Of the 33.2 million people worldwide living with HIV today, the vast majority are adults in the prime of their working lives. This clearly has a big effect, not just on victims and their families, but on businesses and economies.

This year alone, 2.1 million people have died of Aids three-quarters of them in sub-Saharan Africa, where the impact on economic growth is severely hampering efforts to create new jobs and to reduce poverty.

Last year, I accompanied senior executives from British Airways and Manchester United Football Club to Zambia to see how Unicef helps children and young people affected by HIV. I was appalled to learn that life expectancy there is just 37 years.
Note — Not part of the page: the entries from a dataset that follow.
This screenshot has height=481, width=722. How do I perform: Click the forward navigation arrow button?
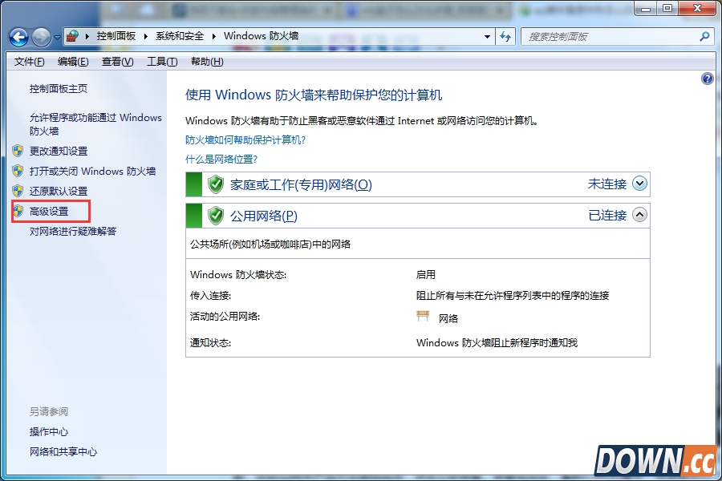tap(41, 37)
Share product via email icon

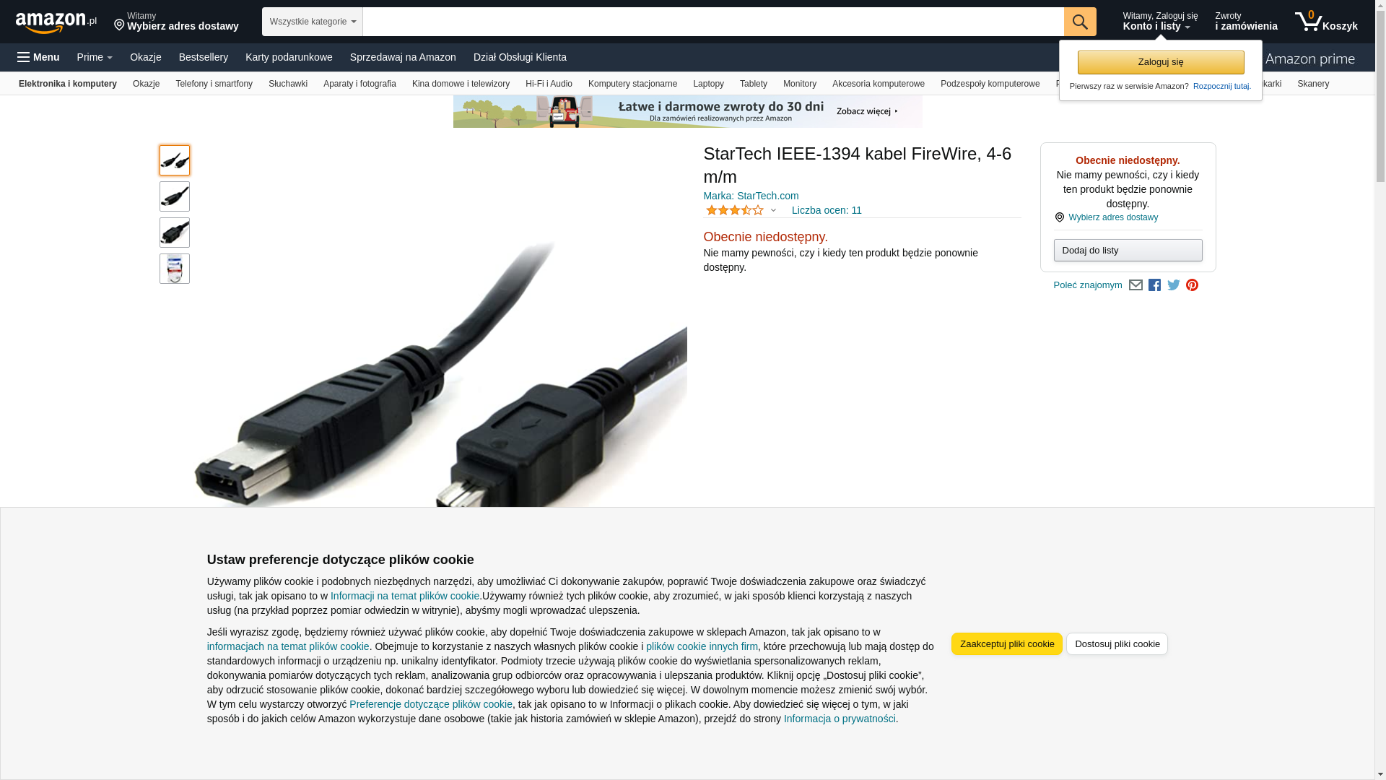[x=1136, y=285]
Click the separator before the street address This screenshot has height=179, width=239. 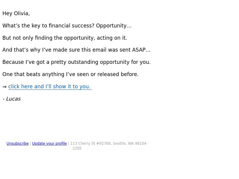point(69,143)
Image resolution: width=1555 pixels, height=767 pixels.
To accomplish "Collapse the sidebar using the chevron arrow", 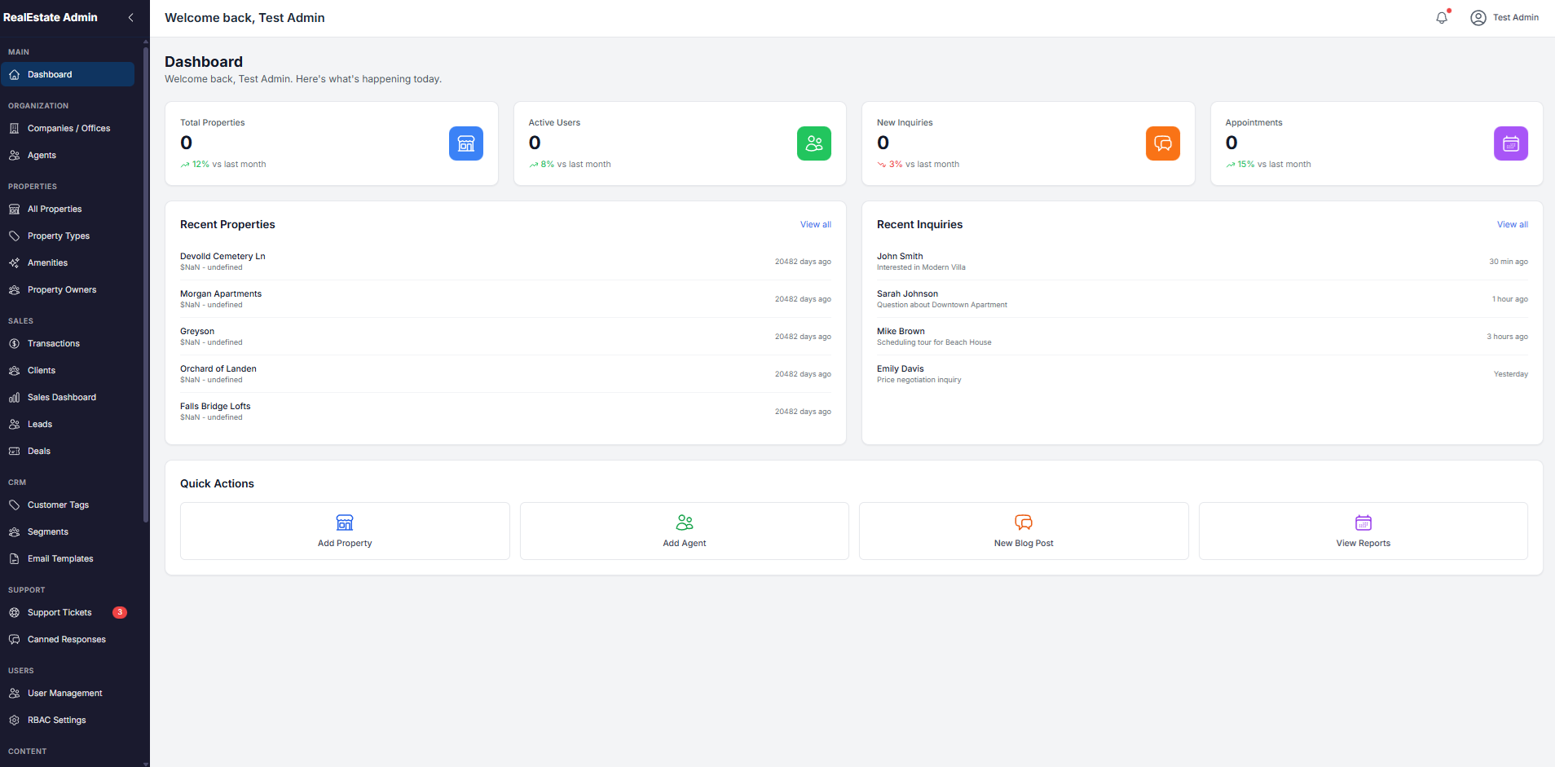I will (130, 17).
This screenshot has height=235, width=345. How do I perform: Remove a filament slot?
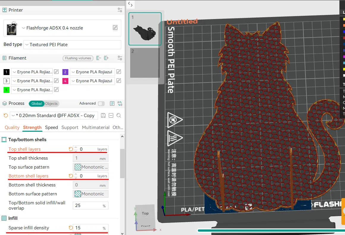(x=99, y=58)
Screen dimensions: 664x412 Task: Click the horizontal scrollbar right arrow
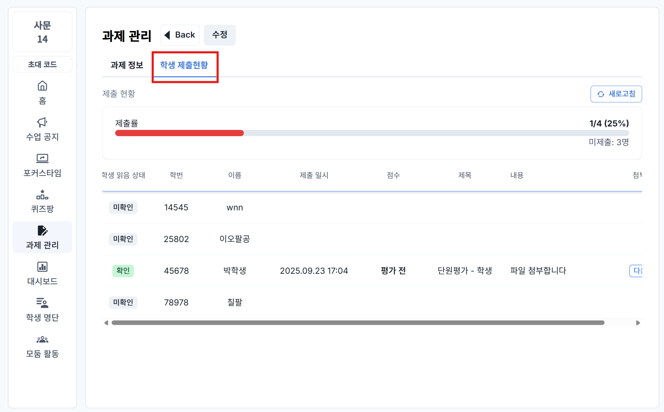point(638,323)
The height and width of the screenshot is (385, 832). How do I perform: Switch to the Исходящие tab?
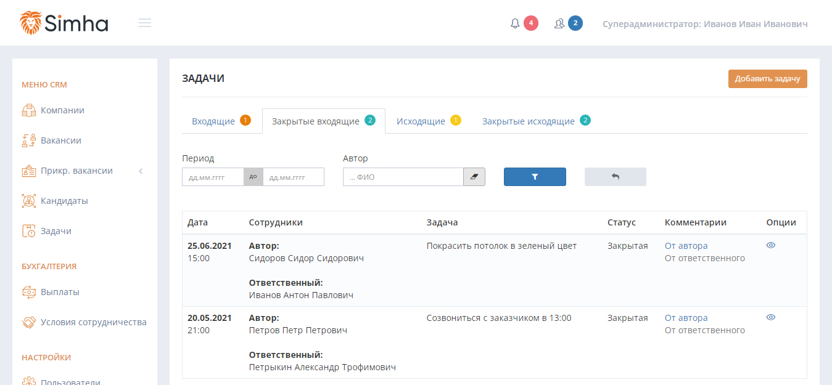pos(421,121)
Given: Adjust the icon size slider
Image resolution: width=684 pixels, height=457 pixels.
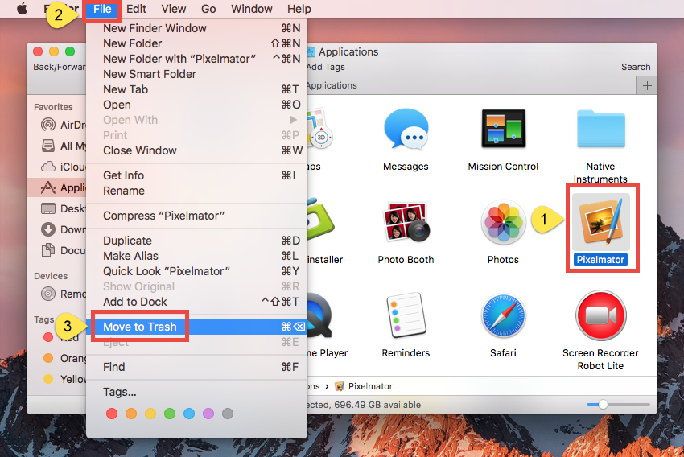Looking at the screenshot, I should [604, 403].
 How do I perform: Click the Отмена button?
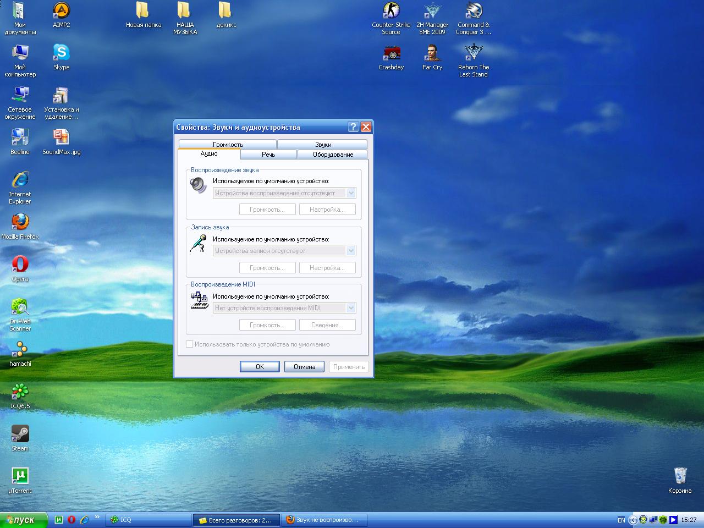304,367
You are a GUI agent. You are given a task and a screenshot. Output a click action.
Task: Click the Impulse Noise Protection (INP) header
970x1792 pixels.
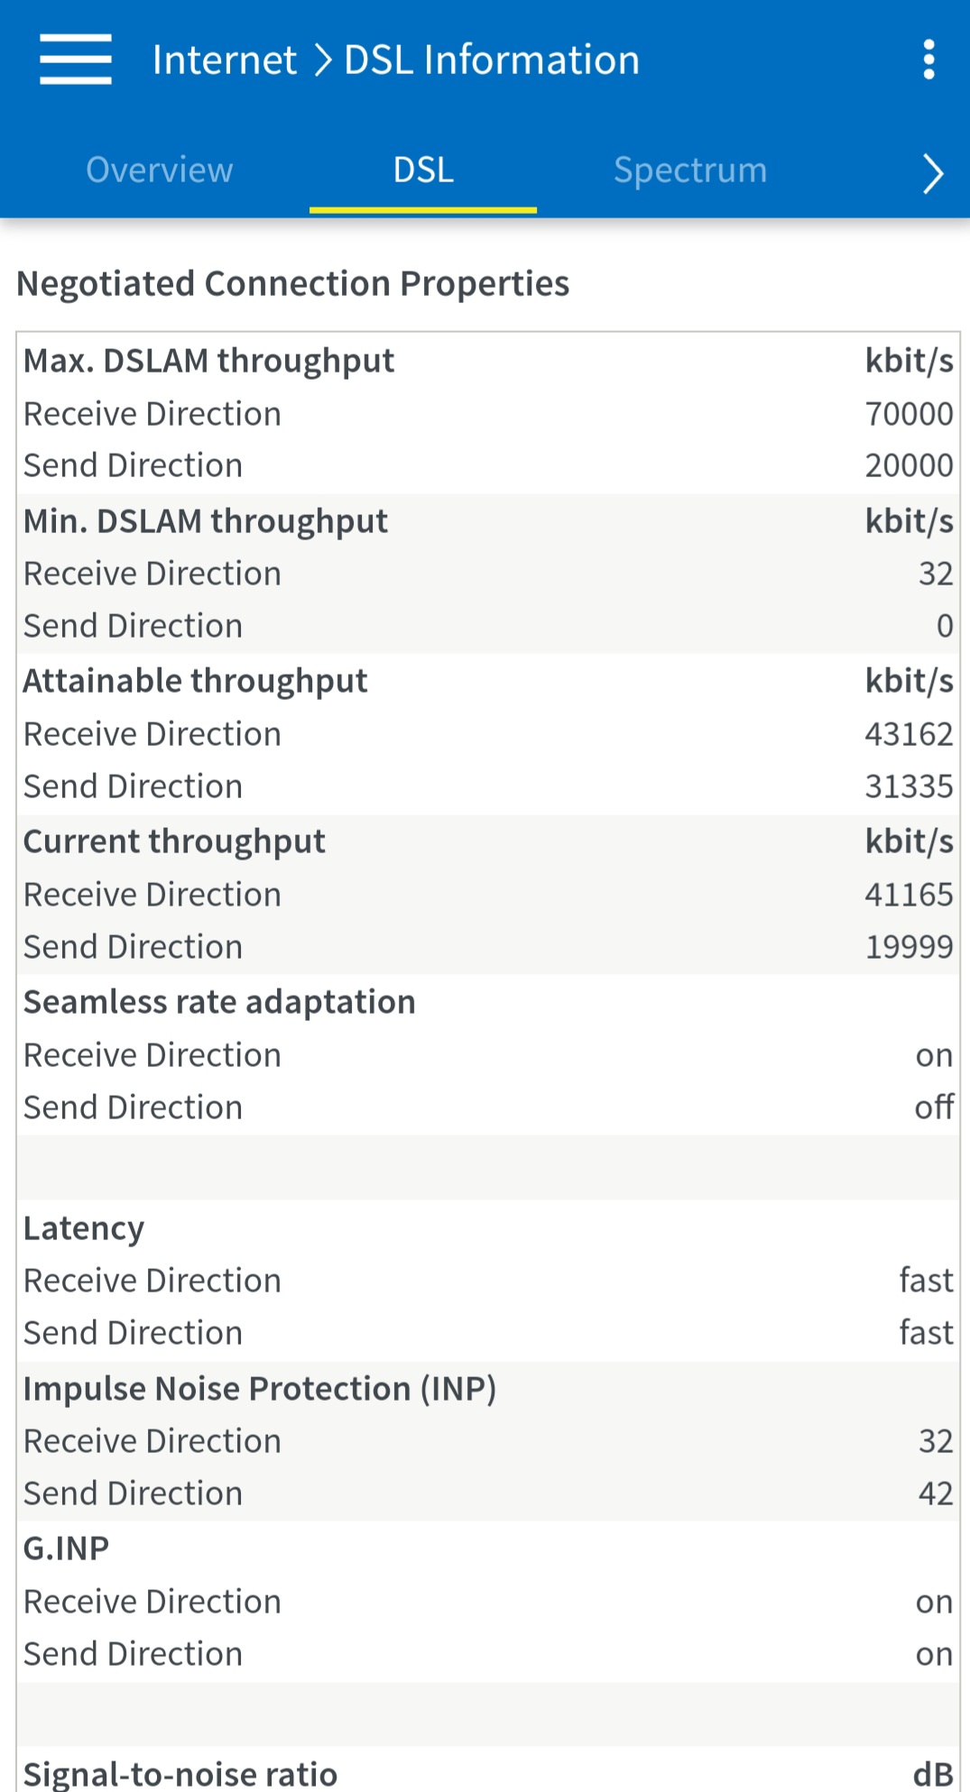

For global companies, joining the fight against HIV is not only the right thing to do, it also makes economic sense. Businesses are run for profit, but profit has to be sustainable. Business leaders need to ensure that their employees and the communities in which they work can endure.

Preventing HIV-positive mothers from passing on the virus to their babies is a crucial step towards a future HIV-free generation (and workforce). FTSE Group has recently started funding a Unicef project in Mozambique to help more women get the treatment they need. The antiretroviral medicine for a mother and baby at birth costs as little as 68p. Yet a baby is born with HIV almost every minute of every day because 90 per cent of women in poor countries don't have access to that treatment.

It is estimated that 700m is needed to ensure all HIV-positive women in the world can get the treatment by 2010. We can all do our bit.